Their plan nearly worked, but it collapsed the following summer after Husted and Jacobson, a suburban Dayton Republican, admitted they had routed hundreds of thousands of dollars to Buerck and Sisk through a tiny nonprofit called Citizens for Conservative Values and JSN Associates, a consulting firm run by James Nathanson, one of Jacobson’s closest friends.

In the following months, Buerck lost most of his consulting clients as friends and colleagues deserted him.

My Ohio contact said that there wasn’t a line Buerck wouldn’t cross. Based on this article, that’s pretty believable.

In 2006, alot of Republicans lost their House seats thanks to the plethora of GOP scandals that year. There was the Bob Ney-Jack Abramoff scandal, the Taft scandal and, apparently, the Buerck ripoff.

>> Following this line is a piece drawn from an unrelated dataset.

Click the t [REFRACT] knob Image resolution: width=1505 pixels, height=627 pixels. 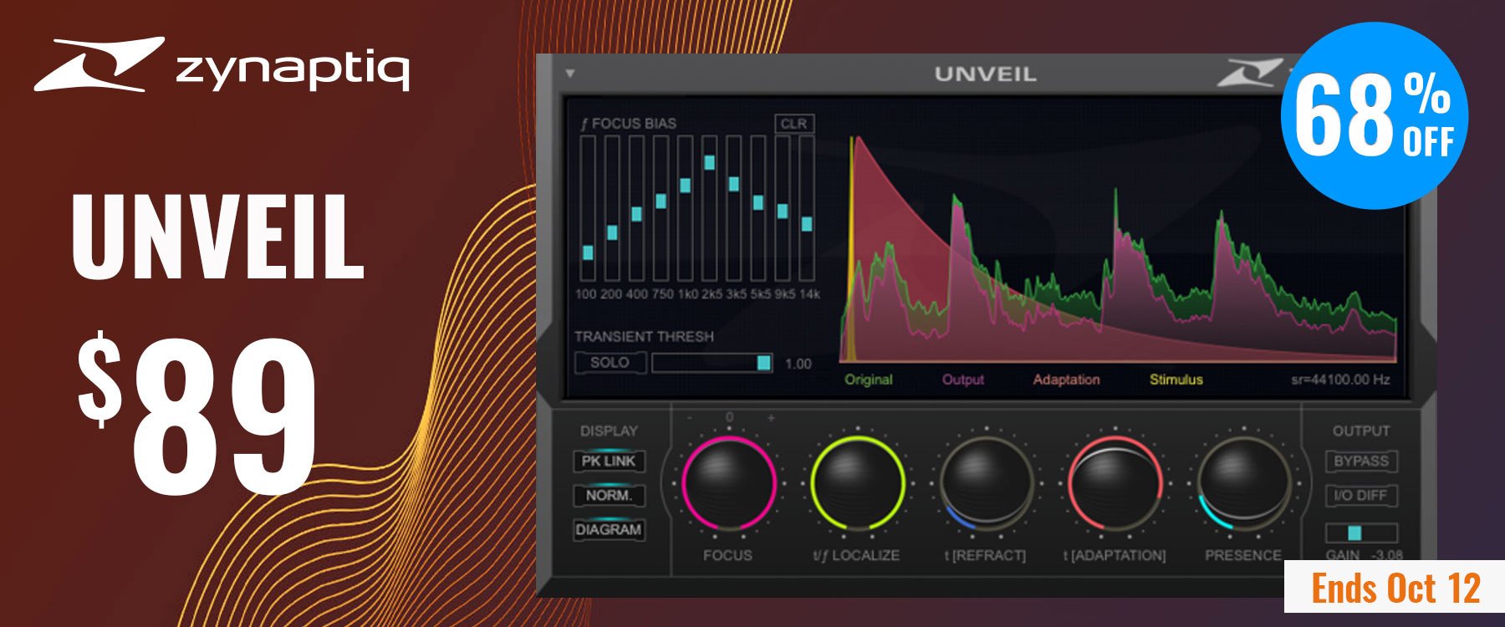(987, 483)
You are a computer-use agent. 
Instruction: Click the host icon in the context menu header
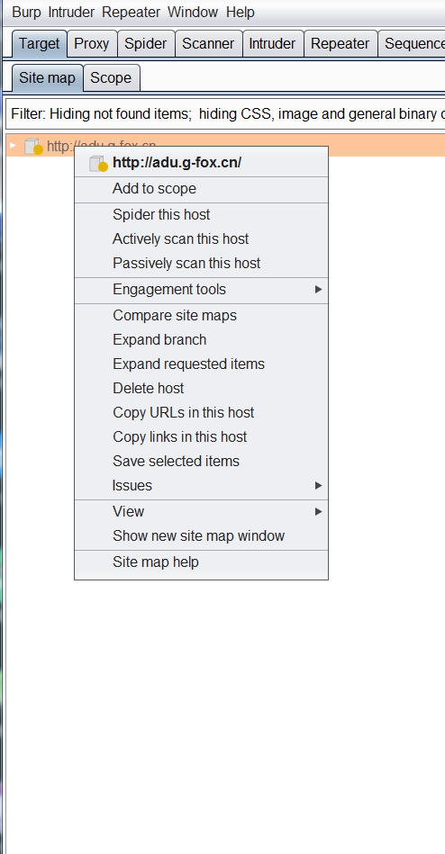(99, 163)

This is the picture of the ‘guy behind the guy’:

Buerck and Sisk raised millions of dollars for Householder and House Republicans by threatening to withhold financial support from wayward members who didn’t vote in lockstep with Householder on key pieces of legislation.

They also strong-armed members to embrace no-new-taxes pledges, using political nonprofits such as the Ohio Taxpayers Association to wage scorched-earth campaigns against Democrats and uncooperative Republican primary opponents.

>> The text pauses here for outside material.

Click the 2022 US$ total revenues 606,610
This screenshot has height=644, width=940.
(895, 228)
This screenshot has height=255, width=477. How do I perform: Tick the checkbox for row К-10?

“When I was trying to put together my first campaign brochure, they kept giving me paragraphs and I kept sending them back and saying, ‘I do my own writing,’ ” said Rep. Jim McGregor, a suburban Columbus Republican. “It’s the coin of the realm, it’s the only thing I have to give my voters, so I told them, ‘I can’t have you writing my words.’ “It was pretty confrontational.”

It’s painfully obvious that Mssrs. Buerck and Sisk are total control freaks. People with that type of personality frequently believe tha the ends justifies the means.

I don’t have proof but it wouldn’t be difficult for me to think that Mr. Buerck talked DeWine into embarrassing Gov. Kasich. Gov. Kasich has a lengthy history of being a man of integrity. He’s consistent to a fault. He started submitting balanced budget blueprints in 1989. He didn’t stop submitting balanced budget blueprints until he retired from Congress in 2001.

With Gov. Kasich, what you see is what you get. It’s really that simple.